Individuals with alpha thalassaemia may be misdiagnosed as iron deficient by unwary doctors, as iron deficiency also leads to small pale (microcytic hypochromic) red cells. It is important that iron therapy in thalassaemic patients is only given when specific iron tests (FERRITIN, SERUM IRON, TIBC & TRANSFERRIN) have confirmed iron deficiency. This is especially important in alpha thalassaemia, where there is a small potential for dangerous iron overload to develop.
Alpha thalassaemia is found most commonly in individuals with an ethnic background of Southeast Asia, Southern China, the Middle East, India, Africa and the Mediterranean.

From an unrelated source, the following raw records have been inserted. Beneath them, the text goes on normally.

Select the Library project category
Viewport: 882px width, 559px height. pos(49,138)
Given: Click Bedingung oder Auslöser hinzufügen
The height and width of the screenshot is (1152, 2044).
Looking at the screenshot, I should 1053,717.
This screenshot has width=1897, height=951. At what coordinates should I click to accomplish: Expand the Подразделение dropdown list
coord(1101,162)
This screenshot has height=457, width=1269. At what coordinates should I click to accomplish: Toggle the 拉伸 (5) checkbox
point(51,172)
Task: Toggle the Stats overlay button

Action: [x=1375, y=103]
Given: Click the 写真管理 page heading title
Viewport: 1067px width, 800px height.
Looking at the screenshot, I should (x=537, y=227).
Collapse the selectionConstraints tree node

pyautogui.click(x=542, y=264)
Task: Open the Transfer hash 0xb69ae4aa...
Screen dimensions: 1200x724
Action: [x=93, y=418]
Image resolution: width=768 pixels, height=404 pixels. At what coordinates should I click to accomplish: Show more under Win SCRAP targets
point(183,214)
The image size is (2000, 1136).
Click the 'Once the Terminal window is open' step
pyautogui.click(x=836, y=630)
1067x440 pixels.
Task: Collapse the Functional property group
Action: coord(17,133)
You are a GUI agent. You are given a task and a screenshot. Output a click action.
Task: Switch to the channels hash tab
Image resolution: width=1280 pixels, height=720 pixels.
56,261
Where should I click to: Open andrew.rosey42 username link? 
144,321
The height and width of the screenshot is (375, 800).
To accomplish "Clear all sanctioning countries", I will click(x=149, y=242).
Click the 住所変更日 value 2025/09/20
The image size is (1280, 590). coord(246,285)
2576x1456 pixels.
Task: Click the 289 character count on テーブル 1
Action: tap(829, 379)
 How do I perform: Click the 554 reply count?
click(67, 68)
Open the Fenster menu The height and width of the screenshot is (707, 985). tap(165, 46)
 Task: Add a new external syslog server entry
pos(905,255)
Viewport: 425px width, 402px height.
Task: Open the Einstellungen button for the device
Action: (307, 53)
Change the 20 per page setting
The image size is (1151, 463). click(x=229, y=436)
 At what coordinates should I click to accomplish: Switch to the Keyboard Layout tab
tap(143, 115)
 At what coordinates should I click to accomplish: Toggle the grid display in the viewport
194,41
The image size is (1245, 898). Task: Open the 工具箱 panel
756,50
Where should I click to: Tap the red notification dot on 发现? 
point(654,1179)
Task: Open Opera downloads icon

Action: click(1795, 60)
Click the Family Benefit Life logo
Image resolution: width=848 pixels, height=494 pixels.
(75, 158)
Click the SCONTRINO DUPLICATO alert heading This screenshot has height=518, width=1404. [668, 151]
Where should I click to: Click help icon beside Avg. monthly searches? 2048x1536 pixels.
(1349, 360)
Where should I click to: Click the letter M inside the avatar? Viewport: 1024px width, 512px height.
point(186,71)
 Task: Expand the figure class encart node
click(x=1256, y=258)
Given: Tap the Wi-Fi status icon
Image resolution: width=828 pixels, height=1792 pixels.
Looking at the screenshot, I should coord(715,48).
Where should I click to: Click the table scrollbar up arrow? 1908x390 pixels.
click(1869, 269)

Beta thalassaemia is due to mutations, in one or both of the beta globin genes. There are 100 to 200 mutations that have been identified but only about 20 are common. The severity of the anaemia caused by beta thalassaemia depends on which mutations are present and on whether they decrease beta globin production (called beta+ thalassaemia) or completely eliminate it (called beta0 thalassaemia). The different types of beta thalassaemia include:
• Beta Thalassaemia Trait. A person with this condition has one normal gene and one with a mutation. They will usually experience no health problems other than microcytosis (small red blood cells) and a possible mild anaemia that will not respond to iron supplements. This gene mutation can be passed on to an individual’s children.
• Thalassaemia Intermedia. In this condition, an affected person has two abnormal genes but is still producing some beta globin. The severity of the anaemia and health problems experienced depends on the mutations present. The dividing line between thalassaemia intermedia and thalassaemia major is the degree of anaemia and the number and frequency of blood transfusions required to treat it. Those with thalassaemia intermedia may need occasional transfusions but do not require them on a regular basis.
• Thalassaemia Major (also called Cooley's Anaemia). This is the most severe form of beta thalassaemia. The patient has two abnormal genes that cause either a severe decrease or complete lack of beta globin production, preventing the production of significant amounts of HbA. This condition usually appears in an infant after 3 months of age and causes life-threatening anaemia. This anaemia requires lifelong regular blood transfusions and considerable ongoing medical care. Over time these frequent transfusions lead to excessive amounts of iron in the body. Left untreated, this excess iron can deposit into the liver, heart and other organs, and can lead to a premature death from failure.
Other forms of thalassaemia occur when a gene for beta thalassaemia is inherited in combination with a gene for a haemoglobin variant. (link to Hb Variant page) The most important of these are:
• HbE – beta thalassaemia. HbE is one of the most common haemoglobin variants, found predominantly in people of Southeast Asian descent. If a person inherits one HbE gene and one beta thalassaemia gene, the combination produces HbE-beta thalassaemia which causes a moderately severe anaemia similar to beta thalassaemia intermedia.
• HbS – beta thalassaemia or sickle cell – beta thalassaemia. HbS is one of the most well known of the haemoglobin variants. Inheritance of one HbS gene and one beta thalassaemia gene results in HbS-beta thalassaemia. The severity of the condition depends on the amount of beta globin produced by the beta gene. If no beta globin is produced, the clinical picture is almost identical to sickle cell disease.